◆ **Document text**
******

The backup processing section 282 determines whether all of the
data within the range specified in step S1310 in FIG. 14 has been
processed (S1410). When the recovery of the data from the
nonvolatile memory medium 284 to the cache memory 278C is complete
(S1410: Yes), the present process ends. Otherwise (S1410: No), the
process returns to step S1320 in FIG. 14.
FIG. 16 is a flowchart showing a read process carried out when the
host computer 105 reads data stored in the disk 125 in the storage
system 100.
The host computer 105 issues a read command. The protocol
processing section 205 of the front end board 116 waits to receive
a command from the host computer 105 (S1405).
Upon receiving the read command from the host computer 105 (S1410),
the protocol processing section 205 writes the received read
command to the local memory 265 in the processor board 119 via the
data transfer control section 210.
The processor 260 reads the read command from the local memory 265
and analyzes the write command (S1415). Based on the result of
analysis of the read command, the processor 260 searches for
information indicative of a storage area in which data requested by
the host computer 105 is recorded (S1420).
Based on information indicative of the area where the data
requested to be read is stored and the directory information on the
cache memory 276C stored in the control memory 278S, the processor
260 checks whether or not the data requested to be read (read
target data) is stored in the cache memory 278C (S1425).
The processor 260 determines whether or not a cache hit has
occurred (S1430). The presence of the target data on the cache
memory 278C is referred to as a cache hit. The absence of the
target data on the cache memory 278C is referred to as a cache
miss.
In the case of a cache hit (S1430: Yes), the processor 260
transmits information needed to transfer the read target data to
the protocol processing section 205, to the protocol processing
section 205 and the data transfer control section 210. The
information needed to transfer the read target data includes the
address of a read source where the read target data is stored (the
address of the cache memory 278C) and the address of a transfer
destination (the address of the buffer 215 in the front end board
116).

******

◆ **Information provided**
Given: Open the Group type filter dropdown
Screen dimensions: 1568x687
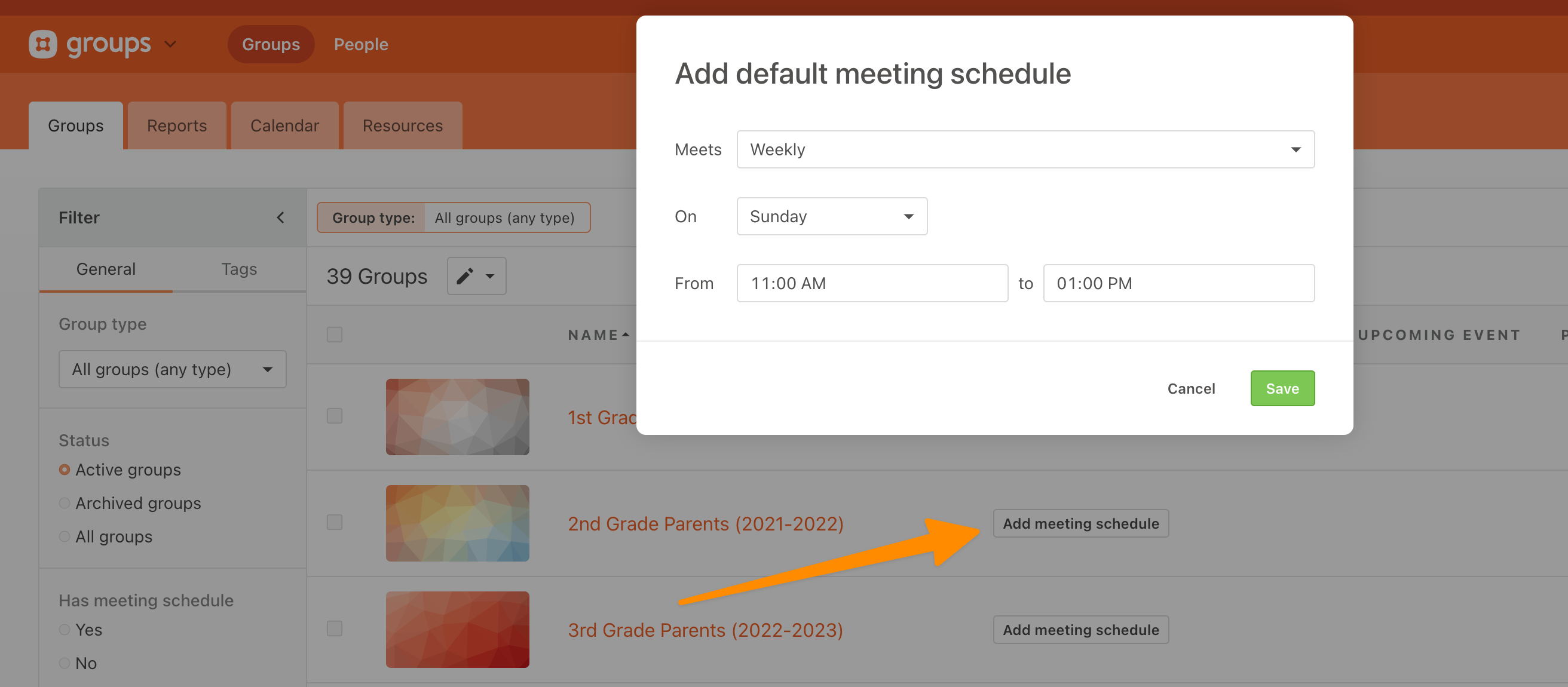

******

◆ **Set problem 1**
Please write out the part of the storage-system read-process text that opens with the words containing "The processor 260 reads" and closes with "is recorded (S1420).".
◆ **Set problem 2**
Carry the storage-system read-process text forward from its last sentence.
The data has no connection to the storage-system read-process text.

◆ **Response 1**
The processor 260 reads the read command from the local memory 265
and analyzes the write command (S1415). Based on the result of
analysis of the read command, the processor 260 searches for
information indicative of a storage area in which data requested by
the host computer 105 is recorded (S1420).

◆ **Response 2**
The processor 260 provides the data transfer control section 210
with an indication of the need to read the read target data from
the cache memory 278C (S1460). Specifically, the processor 260
provides the data transfer control section 210 with an indication
of the need to read the data requested by the host computer 105
from the cache memory 278C provided in the memory 278 in the memory
board 118.
The data transfer control section 210 accesses the memory
controller 276 in the memory board 118 to request the memory
controller 276 to read the read target data from the cache memory
278C. The memory controller 276 reads the read target data from the
cache memory 278C and transfers the read target data to the data
transfer control section 210 of the front end board 116 (S1465).
The protocol processing section 205 transmits the read target data
read from the cache memory 278C, to the host computer 105
(S1470).
On the other hand, upon determining that a cache miss has occurred
(S1430: No), the processor 260 accesses the control memory 278S and
records, in the directory information on the cache memory 278C,
information needed to reserve an area in the cache memory 278C
where the read target data is to be stored (S1435). Specifically,
the processor 260 records information specifying an empty cache
slot in the directory information.
After reserving an empty area on the cache memory 278C, the
processor 260 searches for the disk 125 with the read target data
stored therein (S1440). Specifically, the processor 260 uses
storage area management information stored in the control memory
278S to detect the back end board 117 to which the disk 125
allowing storage of the read target data therein is coupled.
The processor 260 writes, to the buffer memory 240, a command and
information needed to transfer the read target data from the back
end board 117 to the cache memory 278C. The processor 260 provides
the protocol processing section 230 with an indication of the need
to read the read target data from the disk 125 and transfer the
read target data to the cache memory 278C.
Based on the indication from the processor 260, the protocol
processing section 230 reads the read target data from the disk 125
(S1445) and writes the read target data to the buffer memory 240.
The data transfer control section 230 issues a data write request
to the memory board 118. Moreover, the data transfer control
section 230 transfers every predetermined set of data read from the
disk 125 (read target data), to the cache memory 278C.
The memory controller 276 writes the received read target data to
the cache memory 278C (S1450). When the writing of the read target
data ends, the memory controller 276 reports the end of the writing
to the data transfer control section 235 and the processor 260.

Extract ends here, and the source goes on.